Did NPR Blame the Wrong Person for the Juan Williams Fiasco?
In October, NPR fired Juan Williams. For three months NPR conducted a "review," and Ellen Weiss, the SVP who fired Williams, was forced out earlier this month. Finally, the details of her dismissal are coming out. They're troubling.
Paul Farhi at the Washington Post has the most definitive story yet on exactly why Weiss (pictured) abruptly resigned on January 6. It's now clear that NPR CEO Vivian Schiller ordered Weiss to resign or be fired. What's less clear is whether Schiller was justified in doing so.
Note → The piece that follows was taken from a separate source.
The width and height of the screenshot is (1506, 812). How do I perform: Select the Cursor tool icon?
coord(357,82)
The pro-Schiller sources in Farhi's story say that Weiss fired Williams (over the phone, which was undoubtedly a mistake) without getting Schiller's permission first. Pro-Weiss sources dispute that. Then, there's this:
Well before Williams's fateful appearance on "The O'Reilly Factor," in fact, NPR's managers had decided not to renew his contract when it was set to expire March 31. Schiller agreed, according to these staffers.
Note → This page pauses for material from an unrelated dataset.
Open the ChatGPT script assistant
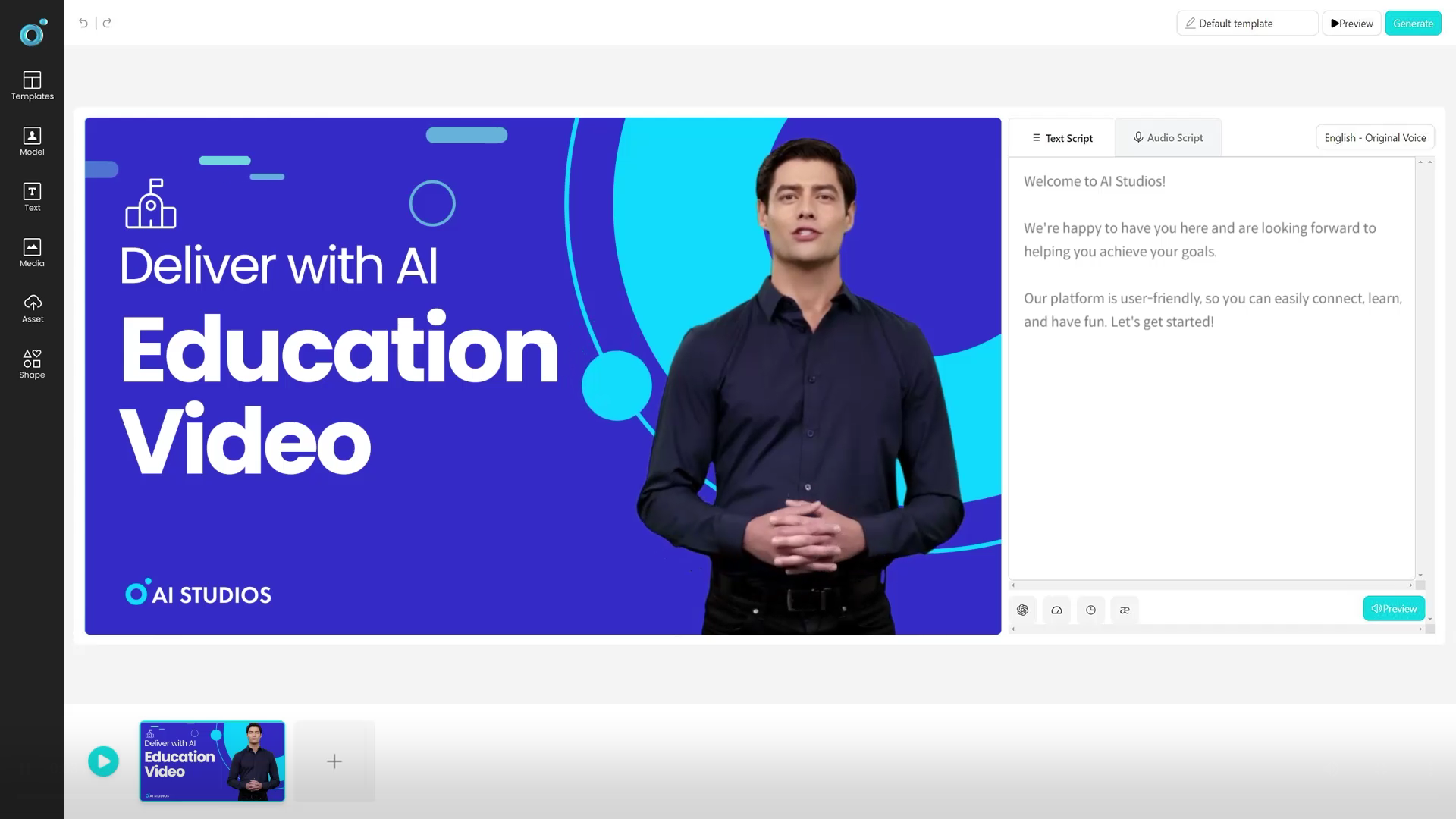 [1022, 609]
One factor working against Weiss: she's clearly made lots of enemies over her 29 years at NPR. Those enemies are happy to see her get fired! And one of their arguments could hold water: they say that Weiss has a pattern of coldly dismissing employees in a disrespectful manner. Alex Chadwick, a longtime NPR correspondent who was laid off in 2008, says that Weiss fired him over the phone "while Chadwick was in the middle of an appointment with his wife's cancer specialist." She called from his sick wife's old office at NPR. Also, Chadwick was the guy who originally hired Weiss in 1981.
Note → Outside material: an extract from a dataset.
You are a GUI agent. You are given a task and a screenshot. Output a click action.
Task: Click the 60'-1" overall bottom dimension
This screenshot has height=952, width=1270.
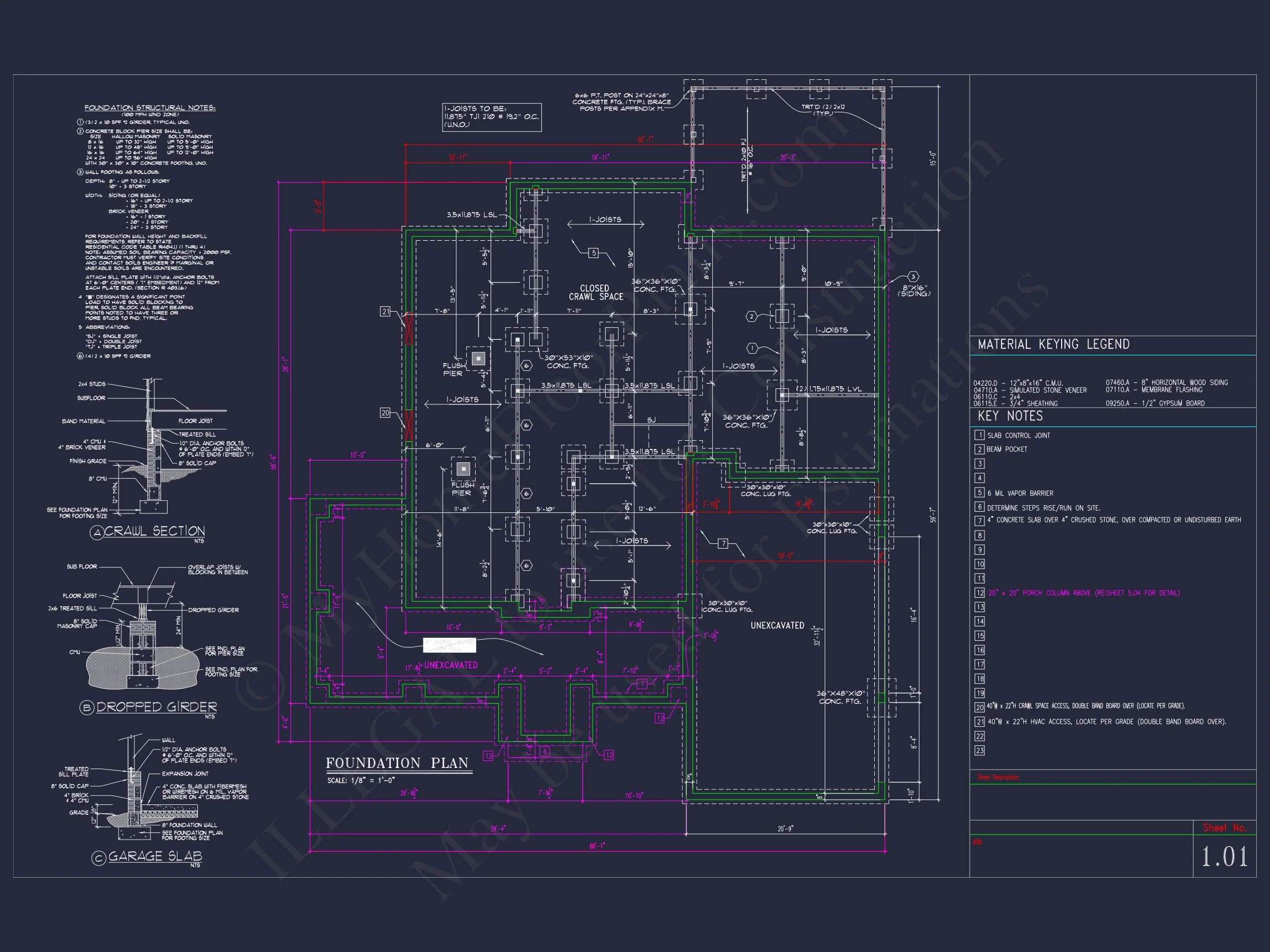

That's cold as a motherfucker! Of course, spending three decades anywhere will make one some enemies. The real question is whether Weiss actually acted in such a poor way in the Williams incident that she deserved to be canned—or whether she was a sacrificial lamb, fired to appease the right-wing's anger over the incident. We lean toward the latter interpretation. If Vivian Schiller thought Juan Williams' firing was unjustified, she would have rehired him. If she approved of his firing but later came to believe that someone had to be sacrificed for the sake of PR, the noble move would have been to fire herself.